A New Concept: Psychological Capital Learn how to embed the four drivers of PsyCap for great results

A New Concept: Psychological Capital

September 1, 2013

Most business people are familiar with intellectual and social capital. Far fewer have heard of psychological capital. This is must-learn.

Most business people know what intellectual capital is, and they are familiar with the concept of social capital. However, far fewer business people have heard of the newer concept of psychological capital. This is must-learn. Research has shown that that embedding the drivers of psychological capital in a work culture can not only foster happy, healthy employees, but it can also play a significant role in achieving excellent performance.

Psychological capital, or PsyCap, is form of capital that involves the personal resources people bring to their jobs. In much the same way that a cake is a combination of simpler ingredients such as flour, sugar, eggs and milk, PsyCap involves the combination of four basic ingredients – hope, optimism, confidence and resilience. Research has shown that individually each of these ingredients can lead to desirable organizational outcomes, such as good health, persistence on difficult tasks and job performance, but together they represent an even more powerful resource than any of the ingredients on their own. Embedding the drivers of psychological capital in an organization’s culture is a smart way to promote a thriving organization.

So, how do we do this? First we need to understand that, as described by the culture guru Ed Schein, the essence of culture is the basic assumptions that underlie the values and observable features of a workplace or workgroup. These unspoken assumptions serve as the foundation of thought and behaviour in an organization. It’s not hard to appreciate how tacit assumptions such as “this is a dangerous place to express oneself,” can interfere with the success of an enterprise; whereas unstated assumptions such as “I am cared for here,” can foster employee experimentation, proactivity, and both personal and organizational success. It is an often repeated refrain, but true nonetheless, that organizations that create a culture that support the behaviours it needs for success possess a strategic advantage. To the extent that organizations desire employees full of hope, optimism, confidence and resilience, it behooves them to engineer cultures that promote psychological capital.
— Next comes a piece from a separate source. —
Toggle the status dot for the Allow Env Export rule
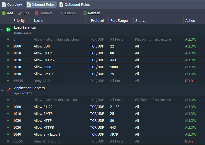 point(8,134)
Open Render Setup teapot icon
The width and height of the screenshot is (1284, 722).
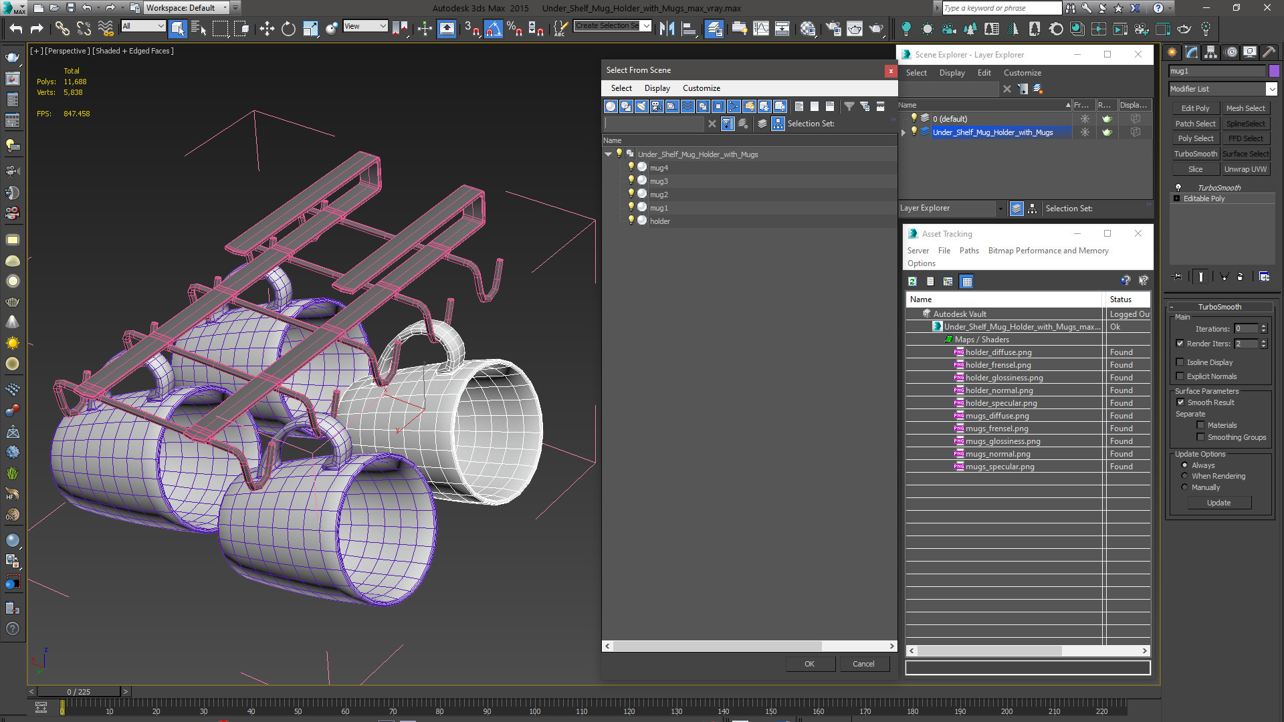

The second thing we need to do is consider how to build such a culture. One useful model for achieving this comes from work in organizational health psychology. Dr. Catherine Heaney, Psychologist at Stanford University, suggests that the best targets of intervention to promote workplace health are organizational policies and practices, coworker behaviours, supervisory practices and job design. Given that PsyCap can be considered a form of employee psychological health, these same features can help to build thriving cultures.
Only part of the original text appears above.